Clearly, influence and power are in play.  Those with the best gut instincts about getting attention on the Inernet will be the new just-in-time movers and shakers.  We will go to them, not folks Inside the Beltway, BigLaw or BigPR to get legislation introduced and passed, disputes resolved, crime reduced, and fresh brandnames created.

June 04, 2008

June 27th - Who will speak up for Dickie at his sentencing

Master networker Dickie Scruggs is allowed a max of three people to speak on his behalf at his June 27th sentencing hearing.  The date was bumped up from July 2nd, reports John O'Brien in LEGAL NEWSLINE, because Scrugg's lead counsel John Keker has a trial starting in LA on July 1.

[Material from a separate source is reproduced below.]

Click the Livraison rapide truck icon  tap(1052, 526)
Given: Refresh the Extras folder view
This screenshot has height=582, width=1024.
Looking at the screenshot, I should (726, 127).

Before things heated up, lots of folks were publicly supporting Scruggs.  For instance, they attended his Christmas gala and even John Grisham spoke to THE WALL STREET JOURNAL.  No, this indictment for attempted bribery of a judge couldn't be true, those who benefited from Scruggs' philanthropy insisted.

Since he has pleaded guilty and will serve some prison time, the media are watching who will address the court about Scruggs' populist causes and tireless work for his alma mater Ole Miss. Could it be that all voices have fallen silent now that All the King's Men have become radioactive?

May 30, 2008

Nation of self-promoters who are suspicious of promotion - If there's RI Lead Paint III

Advocacy in all its various commercial forms got bashed in the Rhode Island lead paint public nuisance trial II. 

There was the expose about the Lead Industries Association [LIA] and how its members allegedly conspired to sell gallons and gallons more of lead paint. Even the Judge found that ridiculous and without evidence.  It got tossed.

Then there was the attack on advertising and promotional devices such as miniature Dutch Boys.  That was supposed to lure innocent children to make their parents rush off the Sherwin-Williams or Glidden and buy up gallons of lead paint.  It didn't make sense that toddlers would have paint on the top of their nag list. 

And then there was the ahead-of-its-time mobile exhibit which toured the country. Upon hearing about that tactic, the jury might could have concluded that these paint companies were way too smart to mess around with a product that was hazardous.  

The plaintiff tried this ploy because, as Tom C. Korologos points out in his opinion-editorial in today's THE WALL STREET JOURNAL, our nation looks "with suspicion on advocacy."  Korologos had operated a federal lobbying firm for 29 years.  But this "suspicion on advocacy" is much broader than lobbying per se. 

Late marketing expert Ted Levitt put in best in his essay "Marketing and Its Discontents."  Levitt outed our ambivalence about putting anything, including ourselves, out there - even though, at that time, we were globally known for our marketing savvy and success.  It was an American corporation Procter & Gamble which invented branding in 1931. No wonder our Founding Fathers had to protect this right to commercial speech in the First Amendment to the Constitution.  My hunch is that these twisted confused ideas about selling and everything else started with the Puritans and Pilgrims.  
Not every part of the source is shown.